The following information is a summary of the requirements of the Directive.
 It is not an area in which we currently offer advice but you may find some useful information and links here.

This page describes the Medical Devices Directive which is due to be replaced by the Medical Devices Regulation in 2020. A new page on the Regulation is in preparation and will be linked from here when it is ready to be published. 


In response to the Coronavirus crisis, the European Commission have introduced a proposal to delay implementation of the Medical Devices Regulation by a year. The information given on this page therefore remains valid for any medical devices produced to meet the current crisis.

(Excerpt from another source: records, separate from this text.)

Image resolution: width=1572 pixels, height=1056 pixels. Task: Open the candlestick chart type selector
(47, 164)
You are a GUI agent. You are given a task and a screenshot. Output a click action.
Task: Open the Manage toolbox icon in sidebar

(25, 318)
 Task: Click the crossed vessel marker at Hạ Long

The main differences between the Directive and the Regulation are as follows:

  • Wider and clearer scope of EU legislation, extended to include, for example, implants for aesthetic purposes, and clarified as regards genetic tests;
  • Stronger supervision of independent conformity assessment bodies (so called notified bodies') by national authorities;
  • More powers for notified bodies vis-à-vis the manufacturers, to ensure thorough testing and regular checks, including unannounced factory inspections at manufacturing sites;
  • Clearer rights and responsibilities for manufacturers, authorised representatives, importers and distributors, including in the case of diagnostic services and internet sales;
  • Extended database on medical devices (Eudamed), providing comprehensive and public information on products available on the EU market;
  • Better traceability of devices throughout the supply chain, enabling a swift and effective response to safety concerns (e.g. recalls);
  • Reinforced rules for clinical investigations on devices and the required clinical data for the pre-market and the continuous post-market assessment of medical devices, including in vitro diagnostic medical devices.
  • Adaptation of the general health and safety requirements, including labelling provisions, to the technological and scientific progress.
  • Introduction of classification rules that divide the broad range of in vitro diagnostic medical devices into four different risk classes as it already exists for other medical devices.
  • Creation of a Medical Device Coordination Group composed of members representing national competent authorities in the field of medical devices to ensure better coordination between Member States, with the Commission providing the necessary scientific, technical and logistic support.

The basic structure and requirements of the Regulation remain the same as for the Directive, with medical devices being grouped into four risk categories based on a set of classification rules, and the level of external assessment required for CE marking increasing with the risk. 


The Medical Devices Directive (93/42/EEC), along with two associated directives (the Active Implantable Medical Devices Directive and the In Vitro Diagnostic Devices Directive) cover all medical equipment. This directive includes equipment intended by the manufacturer to be used to diagnose, prevent, monitor, treat, alleviate, compensate for and/or control a disease, injury, handicap, physiological process or conception. The Directive excludes any products which come within the scope of one of the other two medical device directives.

The Medical Devices Directive has a very wide scope and it is important to realize that the intended purpose and the way a product is marketed can cause them to be covered or excluded. The Directive defines and applies different administrative requirements to four classifications of medical device. These classifications are based on the risk a device presents to the public, as defined through a series of classification rules.

The Directive came fully into force in June 1998 and is enforced in the UK by the Medicines and Healthcare products Regulatory Agency (MHRA).